Dog hunters, landowners asked to attend Saturday meeting



All concerned dog hunters and land owners in Colleton County are being invited to attend a public forum this weekend to discuss potential changes being made to the county’s existing hunting dog ordinance and how dog hunting impacts private landowners.

The “Hunt for a Solution” public forum for hunters and landowners will be held at the Coastal Electric Cooperative parking lot on Saturday, Jan. 15th at 10 a.m. Everyone is welcome.

The event is sponsored by Gar Linder, a private resident and community activist. “A lot of folks are misinformed and by getting them together we can eliminate some of the hostile attitudes and confusion,” said Linder. “A lot of people don’t even know what their rights are or what the law says.”

The discussions are being had about dog hunting and how it impacts private landowners because of a recent proposed change made by Colleton County Council regarding an existing animal control ordinance. Proposed new language change to an existing Colleton County ordinance could mean that hunting dogs could be considered running at large even during an active dog hunt.

Colleton County already has an animal ordinance in place. This existing ordinance says that animals are deemed to be “running at large” if the animal is off of its owners’ property and is not under immediate and direct supervision of the owner, including a restraining device. Traditionally in Colleton County, however, hunting dogs have been exempted from this ordinance, as long as the dog owner was actively looking for the animal.

If the new changes are approved by county council, hunting dogs in an active hunt would no longer be exempt and that hunting dog would be considered an animal that is running at large.

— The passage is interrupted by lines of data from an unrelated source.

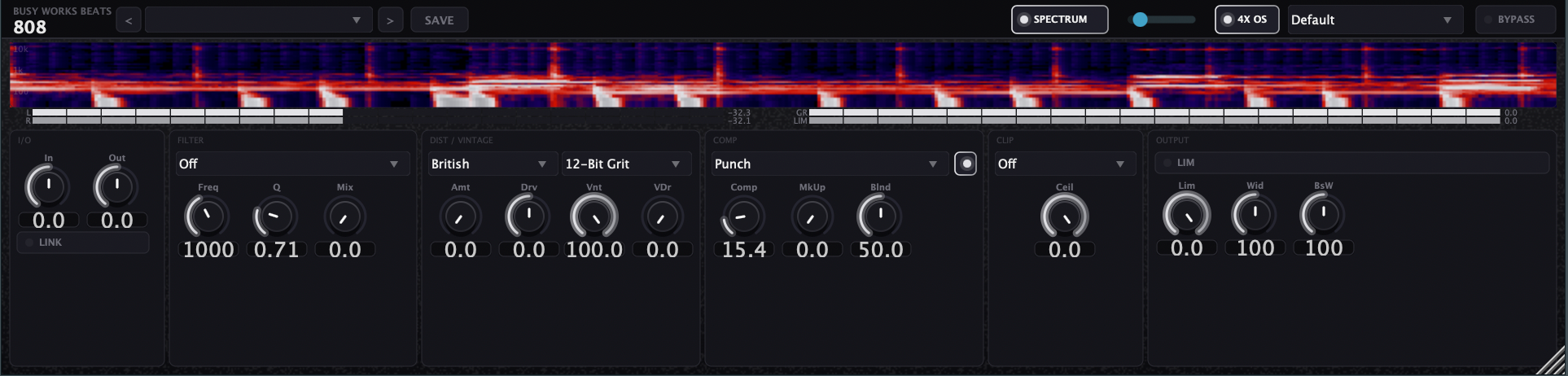The height and width of the screenshot is (376, 1568).
Task: Toggle the Spectrum display button
Action: coord(1059,20)
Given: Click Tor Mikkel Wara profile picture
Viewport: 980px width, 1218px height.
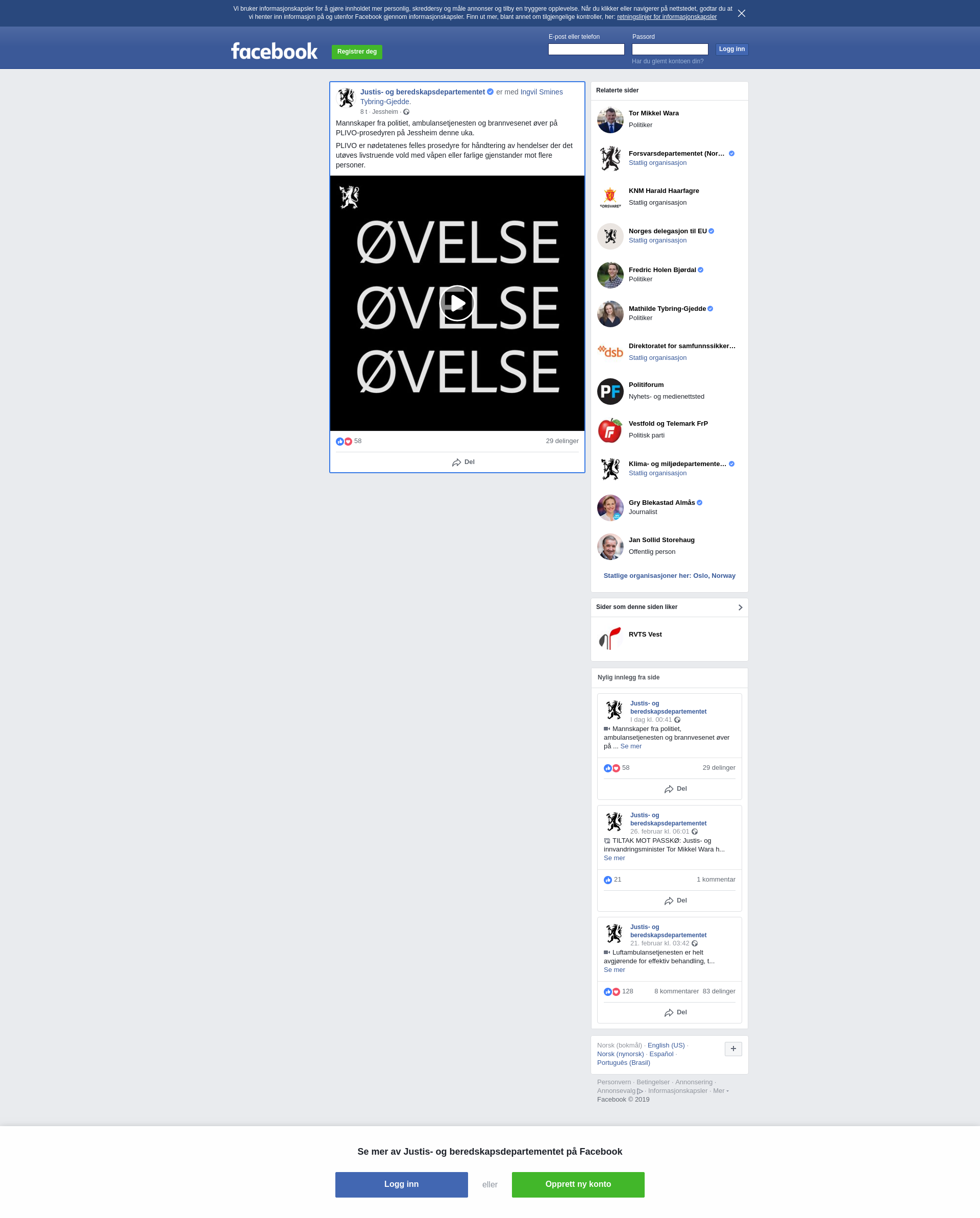Looking at the screenshot, I should [x=610, y=120].
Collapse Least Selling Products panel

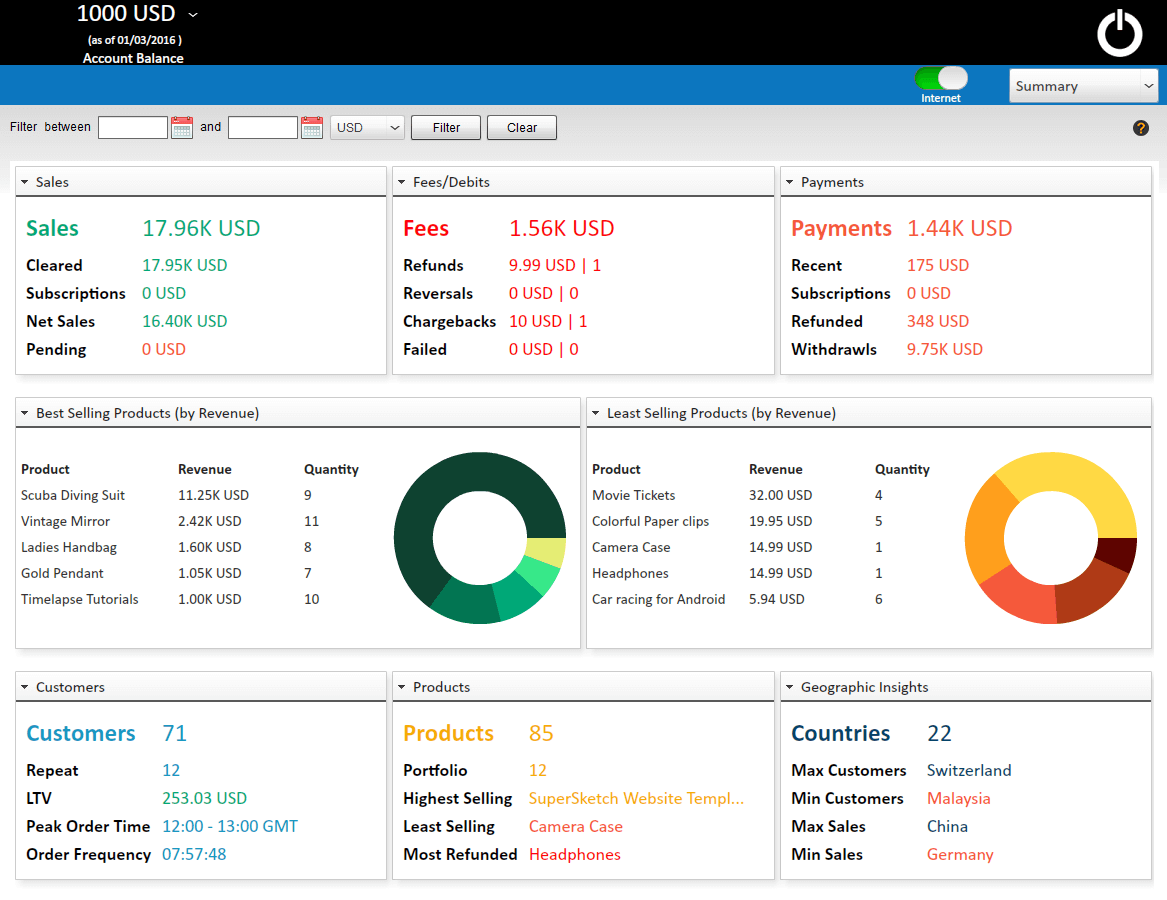pos(596,414)
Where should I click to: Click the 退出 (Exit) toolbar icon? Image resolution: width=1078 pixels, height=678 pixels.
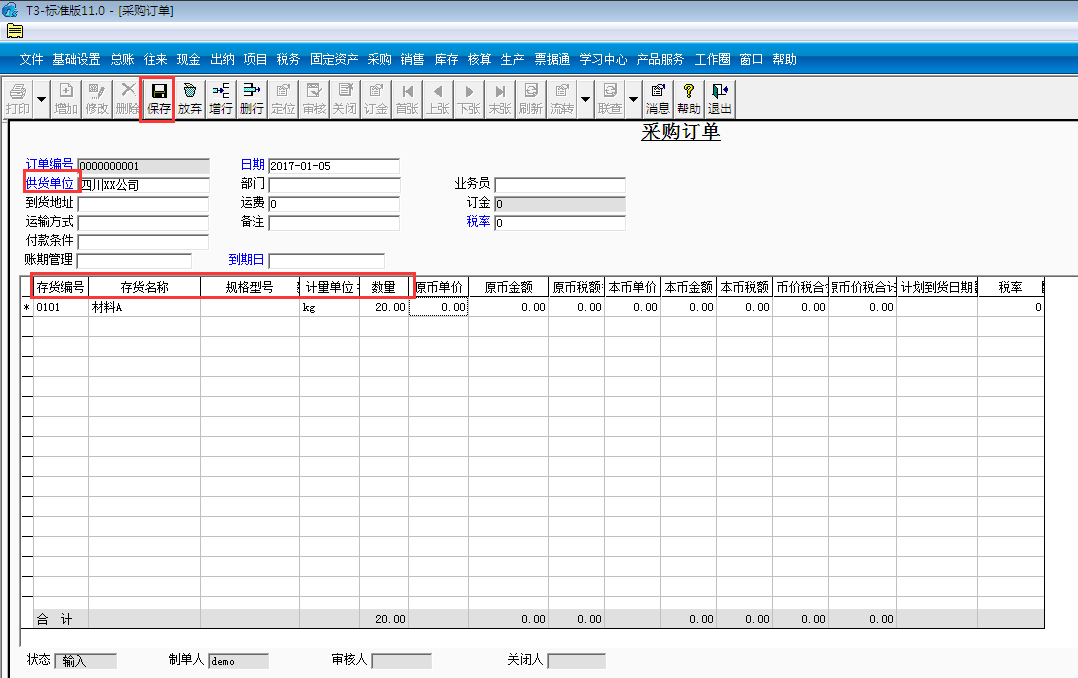(719, 99)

Colleton County Council gave first reading to the proposed new changes on Dec. 7th, 2021. Council was set to give a second reading to the ordinance last week; however, Colleton County Council decided to table making any decision on this ordinance or changes, with several council members saying they had received an overwhelming response from concerned dog hunters in the county.

Colleton County Chairman Steven Murdaugh said in council’s meeting last week that he had received numerous calls by concerned citizens who fear that hunting in Colleton County will be negatively impacted by passing this ordinance. “I think there is a lot of miscommunication out there and we need to get the correct information out there,” said Murdaugh.

Councilman Phillip Taylor stated that he had been approached many times in stores around the county by people who were upset by the ordinance. Councilman Dr. Joe Flowers agreed. “We need to table this and get see what the problem is. We can comply with the state and DNR, but we need to get factual information and background on this issue to clarify,” Flowers said.

The ordinance is temporarily tabled, with no plans by council to take further action on it until a public hearing can be held. Due to Covid-19 safety efforts being made, county council is investigating ways to have a town hall meeting and still follow covid guidelines. Future public hearing dates will be published by this newspaper.

What Started This?

In December, county council had the first reading of Ordinance no. 21-0-17, where council determined that it was necessary to amend the county’s current Animal Control regulations due to complaints from landowners. According to council members, they were receiving complaints from Colleton residents who were upset that hunting dogs are crossing onto other properties, as they search for deer.

According to one source, SCDNR also contacted county council asking for assistance because there has been discrepancy between SCDNR regulations and county ordinances.

With rising conflict on both sides of the dog hunting debate, a council member introduced Ordinance 21-O-17, To Amend Title 6 – Animals, Section 6.04.10 -Definitions and Section 6.04.40.

The new ordinance would define hunting dogs as “running at large,” even if they are actively hunting a deer. This means that hunting dogs not restrained by their owners could be seized by animal control, and dog owners could be fined.

Charles Ruth, a Wildlife Biologist Deer/Turkey Project supervisor, held a study to determine the importance of a trained dog in locating dead and wounded deer. In a study of 500 harvested deer, approximately 50 percent ran when shot and the distance traveled was 62 yards. Using a trained dog helped quickly recover the deer which was much more humane.

According to information given by some residents to this newspaper, landowners are uneasy with hunters following their dogs onto private property. The hunters are armed, the dogs are excited, and this spells danger to property owners who worry about personal injury or liability.

A more serious issue is the allegations of animal cruelty caused by unscrupulous hunters who don’t take care of their dogs; however, according to Colleton Animal Services Director Laura Clark, those hunters are few. Clark says it is always better to take the animal to the shelter to find a new home. But she also wants the public to understand that most hunters take care of their dogs, and those that don’t are followed up by law enforcement.

“We have 88 dogs in our care at the facility. Of those, 19 are hounds and could potentially be dogs used for hunting. Since we have started using Facebook to post our found dogs, we have noticed an increase in the number of hunting dogs being reclaimed by their owners. The majority of the hounds we take in as strays are fairly healthy as compared to other breeds we take in. If a hunter is missing a dog and would like to come see if we have his or her dog, they are welcome to visit Monday through Friday from 11 to 3 or make an appointment to come outside of those hours by calling 843 893 2651,” said Clark.